> _DATA EXTRACTS_:
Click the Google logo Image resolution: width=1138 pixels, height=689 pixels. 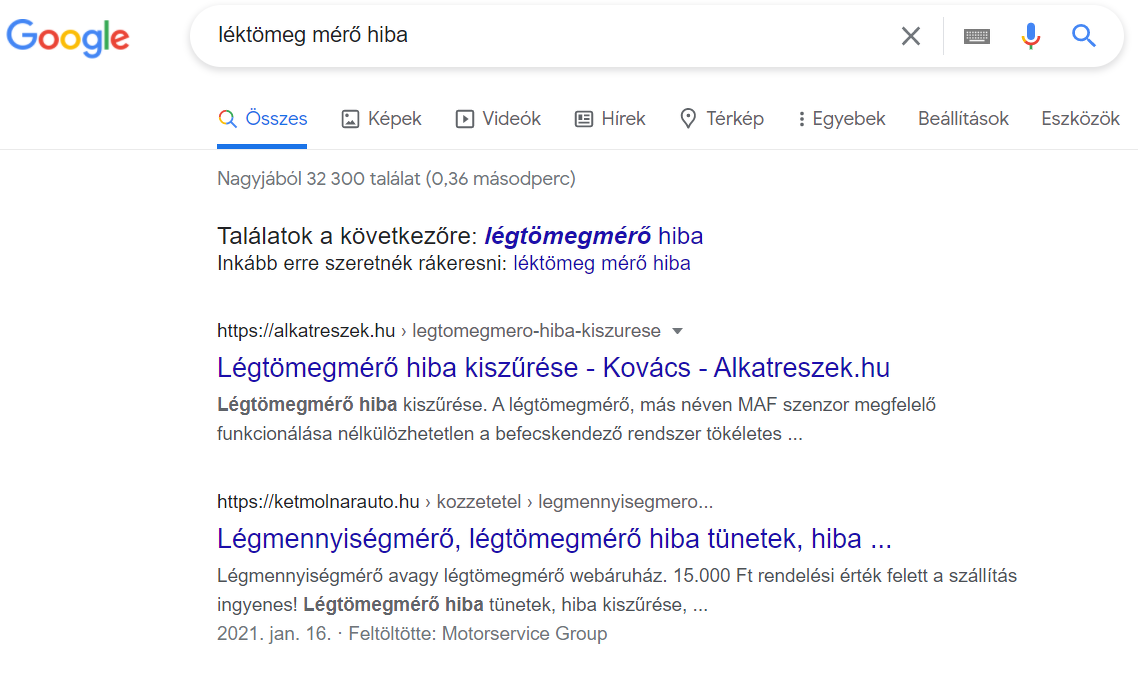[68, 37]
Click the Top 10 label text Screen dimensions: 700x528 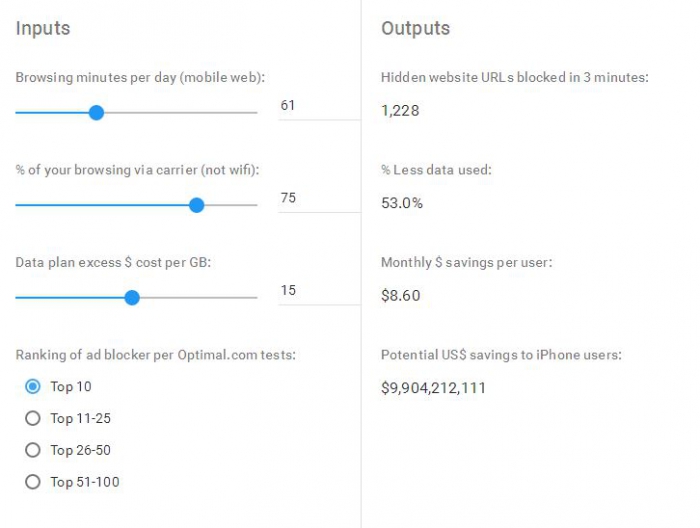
--
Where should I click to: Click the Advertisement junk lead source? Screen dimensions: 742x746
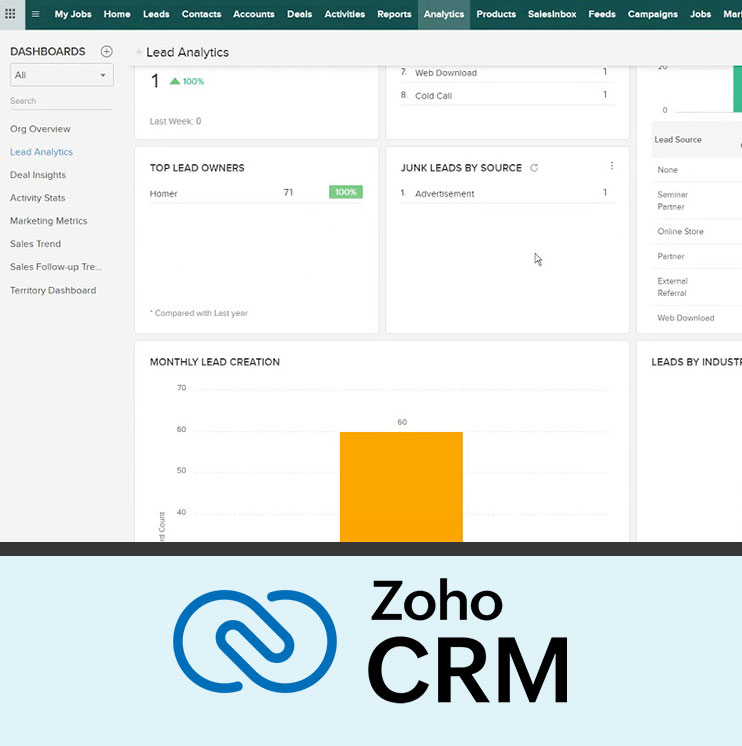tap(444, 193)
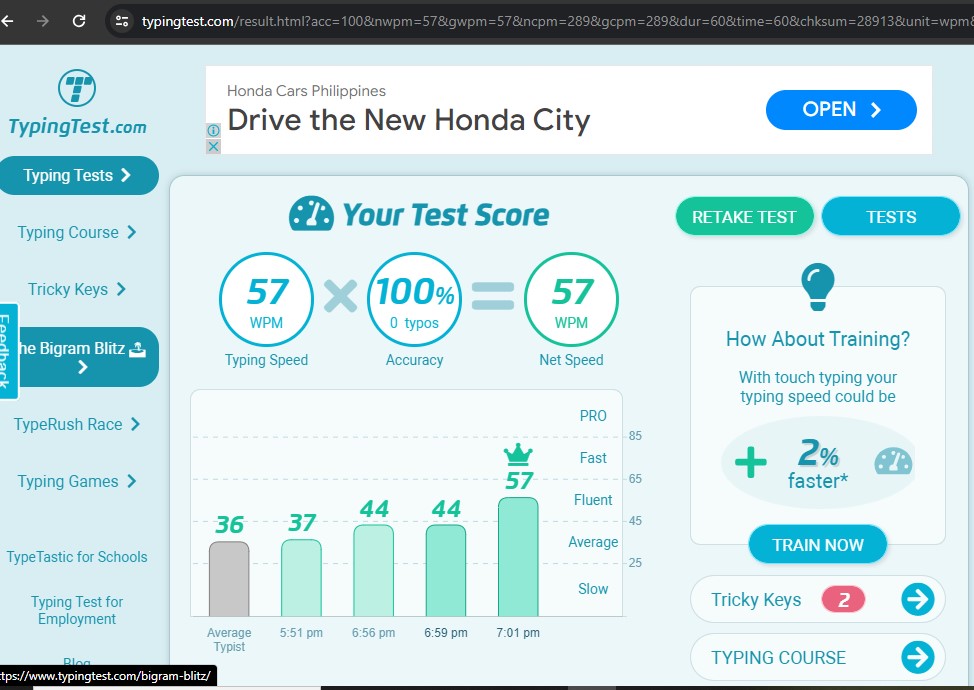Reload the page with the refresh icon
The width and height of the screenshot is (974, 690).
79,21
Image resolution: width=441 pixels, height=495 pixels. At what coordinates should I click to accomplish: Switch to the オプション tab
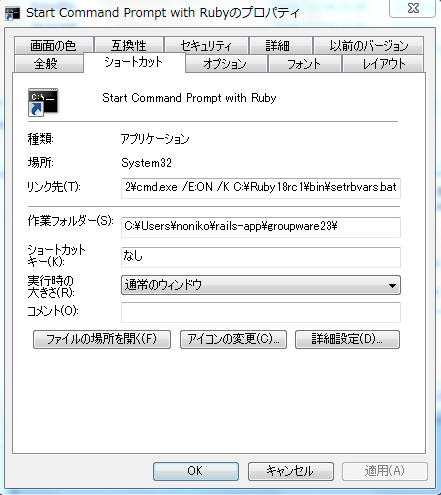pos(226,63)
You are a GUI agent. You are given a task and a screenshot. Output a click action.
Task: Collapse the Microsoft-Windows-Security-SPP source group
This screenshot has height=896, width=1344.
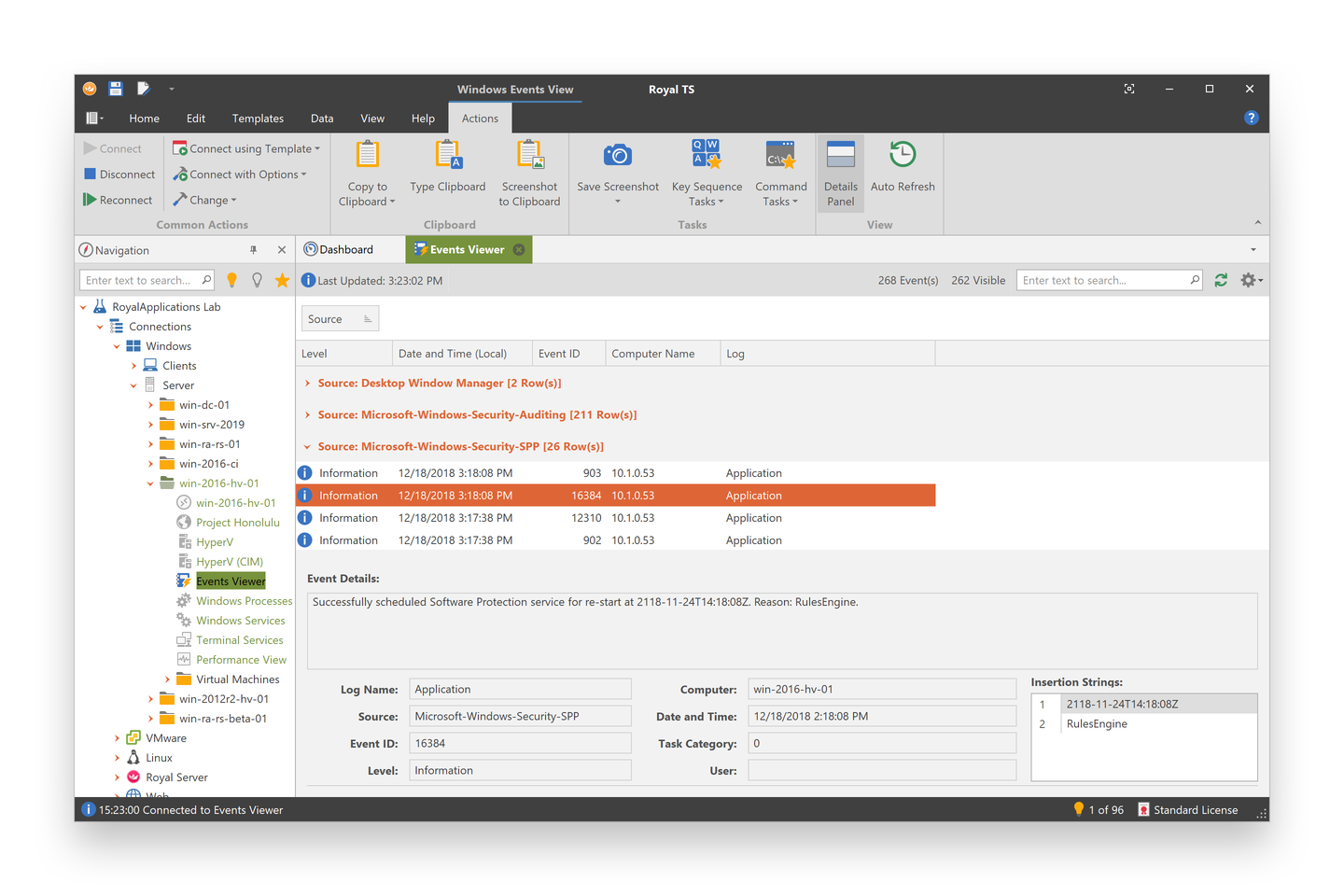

> _TASK DIRECTIONS_:
Using the entries above, output exactly the lines between the line holding "Task: Collapse the" and the line holding "This screenshot has height=896, width=1344.", end lines included, and nothing more.

> _OUTPUT OF THE EXERCISE_:
Task: Collapse the Microsoft-Windows-Security-SPP source group
This screenshot has height=896, width=1344.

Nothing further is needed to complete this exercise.